> **Work order**
Print every line of the data exactly as shown.

> **Material for this task**
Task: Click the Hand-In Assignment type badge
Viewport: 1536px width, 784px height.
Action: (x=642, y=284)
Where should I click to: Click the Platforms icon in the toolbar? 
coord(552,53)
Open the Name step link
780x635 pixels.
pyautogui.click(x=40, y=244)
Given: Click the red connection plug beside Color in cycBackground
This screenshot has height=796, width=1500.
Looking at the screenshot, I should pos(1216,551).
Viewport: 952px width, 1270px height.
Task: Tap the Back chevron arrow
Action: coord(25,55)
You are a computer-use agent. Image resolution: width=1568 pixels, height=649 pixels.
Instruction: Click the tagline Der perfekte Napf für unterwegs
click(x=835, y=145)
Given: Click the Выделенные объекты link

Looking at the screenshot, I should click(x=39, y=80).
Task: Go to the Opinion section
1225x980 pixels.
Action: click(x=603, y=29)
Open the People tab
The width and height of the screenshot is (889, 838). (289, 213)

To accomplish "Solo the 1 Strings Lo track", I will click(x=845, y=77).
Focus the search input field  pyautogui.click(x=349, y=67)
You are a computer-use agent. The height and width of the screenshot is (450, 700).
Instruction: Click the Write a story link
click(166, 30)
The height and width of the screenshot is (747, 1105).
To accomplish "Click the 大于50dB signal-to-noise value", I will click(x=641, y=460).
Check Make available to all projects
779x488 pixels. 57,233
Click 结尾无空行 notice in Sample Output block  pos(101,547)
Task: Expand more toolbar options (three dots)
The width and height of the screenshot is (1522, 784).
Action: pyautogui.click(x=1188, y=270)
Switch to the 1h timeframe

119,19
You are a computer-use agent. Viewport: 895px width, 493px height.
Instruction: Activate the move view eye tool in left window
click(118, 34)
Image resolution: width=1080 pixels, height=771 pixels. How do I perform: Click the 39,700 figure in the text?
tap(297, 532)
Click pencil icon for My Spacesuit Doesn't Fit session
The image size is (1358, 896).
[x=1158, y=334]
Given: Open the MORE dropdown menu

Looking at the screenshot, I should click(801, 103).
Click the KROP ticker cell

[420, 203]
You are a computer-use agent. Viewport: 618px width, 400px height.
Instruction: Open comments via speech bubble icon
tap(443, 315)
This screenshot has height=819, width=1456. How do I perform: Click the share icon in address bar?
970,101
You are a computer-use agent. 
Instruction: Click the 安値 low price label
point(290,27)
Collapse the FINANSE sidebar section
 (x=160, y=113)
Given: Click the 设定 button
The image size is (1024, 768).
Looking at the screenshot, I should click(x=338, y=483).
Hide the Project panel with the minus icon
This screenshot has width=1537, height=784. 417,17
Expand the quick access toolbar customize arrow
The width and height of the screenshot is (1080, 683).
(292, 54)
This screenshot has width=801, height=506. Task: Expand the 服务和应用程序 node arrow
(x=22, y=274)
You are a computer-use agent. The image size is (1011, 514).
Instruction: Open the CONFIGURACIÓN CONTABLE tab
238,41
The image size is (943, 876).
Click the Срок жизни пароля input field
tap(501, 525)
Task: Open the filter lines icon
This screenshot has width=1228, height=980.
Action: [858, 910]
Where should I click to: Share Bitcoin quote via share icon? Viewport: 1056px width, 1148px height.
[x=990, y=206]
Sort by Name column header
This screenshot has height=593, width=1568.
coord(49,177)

> **Expected answer**
Task: Click the Hand-In Assignment type badge
Viewport: 1536px width, 784px height.
Action: (x=642, y=284)
Where should I click to: Click the Platforms icon in the toolbar? 
coord(552,53)
Open the Name step link
780x635 pixels.
pyautogui.click(x=40, y=244)
Given: Click the red connection plug beside Color in cycBackground
This screenshot has height=796, width=1500.
Looking at the screenshot, I should pos(1216,551).
Viewport: 952px width, 1270px height.
Task: Tap the Back chevron arrow
Action: coord(25,55)
You are a computer-use agent. Image resolution: width=1568 pixels, height=649 pixels.
Instruction: Click the tagline Der perfekte Napf für unterwegs
click(x=835, y=145)
Given: Click the Выделенные объекты link

Looking at the screenshot, I should click(x=39, y=80).
Task: Go to the Opinion section
1225x980 pixels.
Action: click(x=603, y=29)
Open the People tab
The width and height of the screenshot is (889, 838). (289, 213)

To accomplish "Solo the 1 Strings Lo track", I will click(x=845, y=77).
Focus the search input field  pyautogui.click(x=349, y=67)
You are a computer-use agent. The height and width of the screenshot is (450, 700).
Instruction: Click the Write a story link
click(166, 30)
The height and width of the screenshot is (747, 1105).
To accomplish "Click the 大于50dB signal-to-noise value", I will click(x=641, y=460).
Check Make available to all projects
779x488 pixels. 57,233
Click 结尾无空行 notice in Sample Output block  pos(101,547)
Task: Expand more toolbar options (three dots)
The width and height of the screenshot is (1522, 784).
Action: pyautogui.click(x=1188, y=270)
Switch to the 1h timeframe

119,19
You are a computer-use agent. Viewport: 895px width, 493px height.
Instruction: Activate the move view eye tool in left window
click(118, 34)
Image resolution: width=1080 pixels, height=771 pixels. How do I perform: Click the 39,700 figure in the text?
tap(297, 532)
Click pencil icon for My Spacesuit Doesn't Fit session
The image size is (1358, 896).
[x=1158, y=334]
Given: Open the MORE dropdown menu

Looking at the screenshot, I should click(801, 103).
Click the KROP ticker cell

[420, 203]
You are a computer-use agent. Viewport: 618px width, 400px height.
Instruction: Open comments via speech bubble icon
tap(443, 315)
This screenshot has height=819, width=1456. How do I perform: Click the share icon in address bar?
970,101
You are a computer-use agent. 
Instruction: Click the 安値 low price label
point(290,27)
Collapse the FINANSE sidebar section
 (x=160, y=113)
Given: Click the 设定 button
The image size is (1024, 768).
Looking at the screenshot, I should click(x=338, y=483).
Hide the Project panel with the minus icon
This screenshot has width=1537, height=784. 417,17
Expand the quick access toolbar customize arrow
The width and height of the screenshot is (1080, 683).
(292, 54)
This screenshot has width=801, height=506. Task: Expand the 服务和应用程序 node arrow
(x=22, y=274)
You are a computer-use agent. The image size is (1011, 514).
Instruction: Open the CONFIGURACIÓN CONTABLE tab
238,41
The image size is (943, 876).
Click the Срок жизни пароля input field
tap(501, 525)
Task: Open the filter lines icon
This screenshot has width=1228, height=980.
Action: [858, 910]
Where should I click to: Share Bitcoin quote via share icon? Viewport: 1056px width, 1148px height.
[x=990, y=206]
Sort by Name column header
This screenshot has height=593, width=1568.
coord(49,177)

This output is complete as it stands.